When all parameters are set click on the Calc CSI button to start the CSI calculations. The results will be shown automatically in the sequence display window using the settings selected in the Option window. In this figure the HA, CA, CB and C atoms are used for both CSI calculation and display, and the secondary structure cartoon is turned on. Since Threshold mode is on, the graphical CSI display of circles shows red circles at the top (for shifts consistent with helical structure, blue circles at the bottom (for shifts consistent with sheet structure, and gray circles at the center (for intermediary shifts) of the plot range. The coloring of the top CON row of atoms is by the secondary structure prediction based on the consensus of all the atom types, and with contributions over a three (sheets) or four (helices) residue window. The cartoon display showing sheet or helical regions is based on the filtered, consensus CSI values.
When the Value, rather than Threshold setting is turned on the displayed circles are plotted relative to the maximum absolute delta for that atom type in the current data. In this case, be aware that some atom types (e.g. CB) will have their shifts going in the opposite direction to the way they move in Threshold mode.

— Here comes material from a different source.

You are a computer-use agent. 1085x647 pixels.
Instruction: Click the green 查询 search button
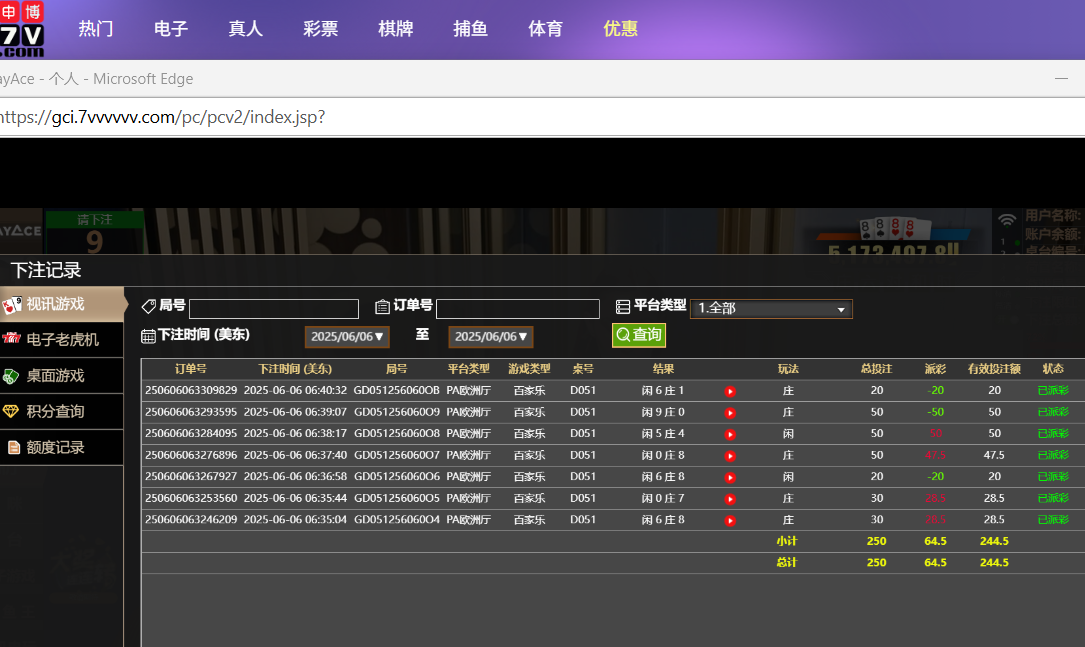coord(639,335)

If the "Print ascii files" option is selected in the Options window the following files will be created in the directory where NMRVIEW has been started. ATOMTYPE.csi.REF : file containing the data for the CSI per residue. ATOMTYPE.ppm.REF: file containing the difference (in ppm) between the chemical shift data and the random coil values per residue. ATOMTYPE.csi.as.REF: file containing the observed chemical shifts per residue and a flag indicating if the values are within the assignment tolerance (0) or outside the assignment tolerance (1) or no assignment tolerance was selected (-1). consensus.txt: Only when three or more different atom types are used in the CSI calculation will this file be created. It contains information about the consensus secondary structure elements between the different selected atom types.